Brief: Verbatim copy, pictures excluded: every line from the one with "You are a GUI" through the final line of the data below, and no other line.

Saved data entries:
((
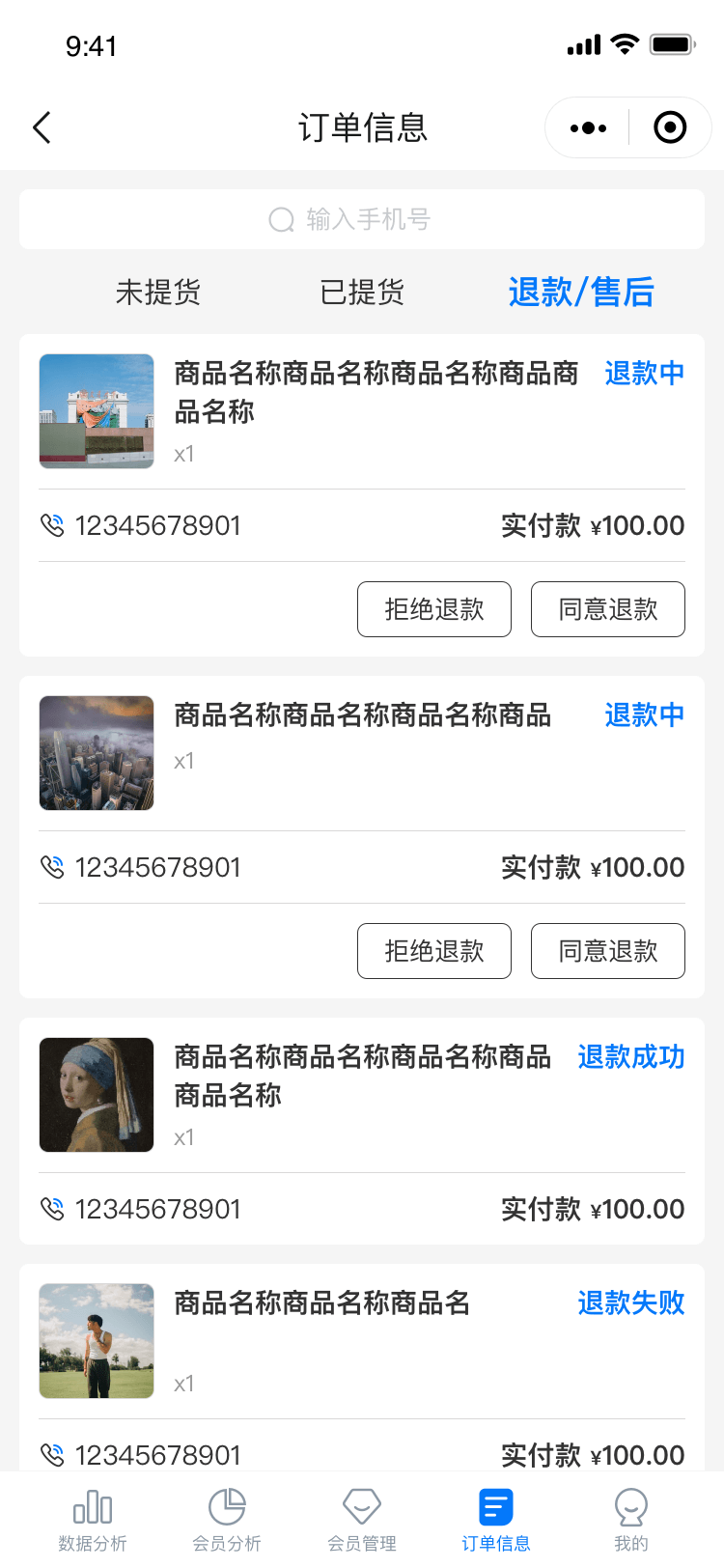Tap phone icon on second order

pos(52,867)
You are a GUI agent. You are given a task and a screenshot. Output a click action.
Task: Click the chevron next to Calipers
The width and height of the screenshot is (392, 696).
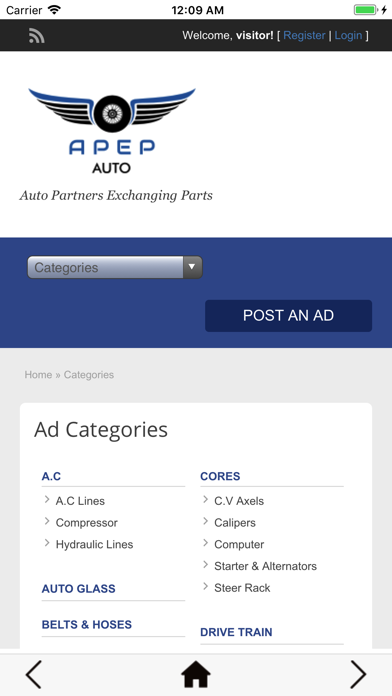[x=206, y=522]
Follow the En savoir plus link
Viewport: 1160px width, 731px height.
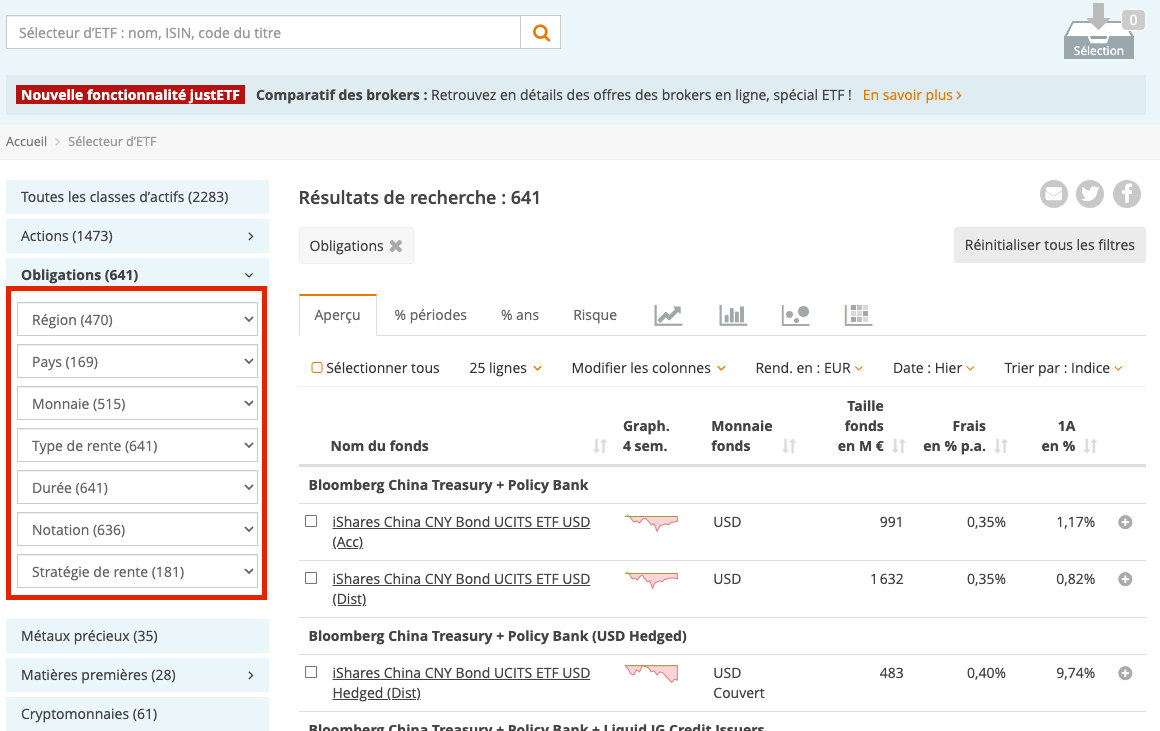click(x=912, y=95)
))
Exercise response:
You are a GUI agent. You are given a task and a screenshot. Output a click action.
Task: Click the chevron next to Calipers
The width and height of the screenshot is (392, 696).
[x=206, y=522]
Follow the En savoir plus link
Viewport: 1160px width, 731px height.
click(x=912, y=95)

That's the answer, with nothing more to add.